Power Protection FEATURED ARTICLE


McDonald's Can't Resist Piling on Superdome's Power Troubles

October 01, 2013

By Special Guest
Duston Nixon, Marketing Communications Specialist, Minuteman Para Systems -

We all know the story of the New Orleans mega stadium, the Superdome, and its power debacle on the world stage during February’s Super Bowl XLVII. It recently came to light that stadium officials have isolated, and hopefully resolved, the issue, but that’s not stopping some eager advertisers from continuing to cash in on the outage.


A current McDonald’s ad, running not just during sporting events but across a multitude of time slots, features Ravens quarterback Joe Flacco and 49ers quarterback Colin Kaepernick reenacting the famous game of horse between Larry Bird and Michael Jordan. This time, the game centers on football rather than basketball, and takes place in a stadium that looks suspiciously like the Superdome.

The food (in this case, a new chicken wing rather than a sandwich) is not the only thing that’s changed from the classic ads – the punch line has become the stadium’s faulty power delivery system.

As Flacco and Kaepernick challenge throw after throw, each one a little less believable than the one before, the lights suddenly go dark in the dome, leaving them to wonder if someone has taken their tasty reward for winning the contest.

The requisite McDonald’s jingle plays, everyone laughs, and the Superdome plays the wrong end of the joke – again.

While the commercial is all fun and games, it can be seen as a clear picture of just how lasting an ill-timed power outage can be. We are many months removed from the event, and it is still a topic of conversation in ad agency meeting rooms, on playing fields, and in TV commercials the world over.

The same can happen to any business if a power problem occurs at the wrong time due to faulty power protection measures. Though the influence might not be as far-reaching, it does not take much for a small to medium sized company to feel big effects.

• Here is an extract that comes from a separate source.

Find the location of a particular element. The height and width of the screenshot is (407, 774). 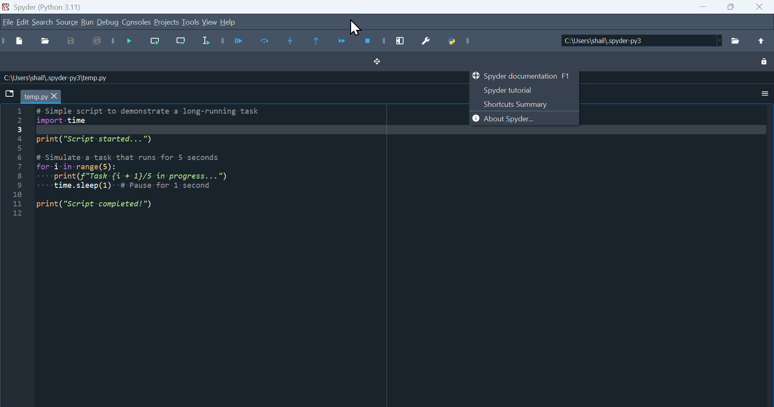

help is located at coordinates (235, 20).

Businesses of all sizes simply must have a properly planned and implemented power protection system, such as that outlined in Minuteman’s Disaster Planning White Paper. Thankfully, in the case of the Superdome, backup systems and contingency plans for fan and employee safety meant that the momentum of the game was the only loss during the outage.

In the end, business owners would be wise to heed the message of the Superdome – protect your vital systems and don’t end up the butt (or wing) of a very costly joke.